The story is much nicer for the non-chocolate confectioneries. Wages have pretty consistently outpaced non-chocolate candy prices at least since 2011. February candy prices are up only 2.7% year-over-year and are only 16.9% higher than in 2022. That’s still an unfortunate 4% average annual rate of inflation, but it’s not sitting in the nosebleed section beside chocolate.

https://fred.stlouisfed.org/graph/?g=1Uqi6

Dividing the price indices makes the story a little clearer. See the graph below. The price of chocolate had started rising in 2020, but really sky-rocketed in 2024. That convex increase starts *before* the “liberation day” tariffs were announced. The increase in prices were still a lot. But, with some reasonable extrapolation, it appears that this Easter’s chocolate prices are lower than they were two years ago, again, relative to income. So that’s nice.

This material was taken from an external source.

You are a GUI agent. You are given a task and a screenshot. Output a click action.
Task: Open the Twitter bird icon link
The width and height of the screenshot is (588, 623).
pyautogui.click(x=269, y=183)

Not all of us are obsessed with chocolate, however. There’s plenty of other candy out there. Relative to the average income, the price of non-chocolate candy has fallen by 13% since 2011. Nice. The only time at which candy was more affordable was just after the pandemic.

https://fred.stlouisfed.org/graph/?g=1Uqja


Btw: the high chocolate prices are global, so the tariffs aren’t the main cause of the higher prices.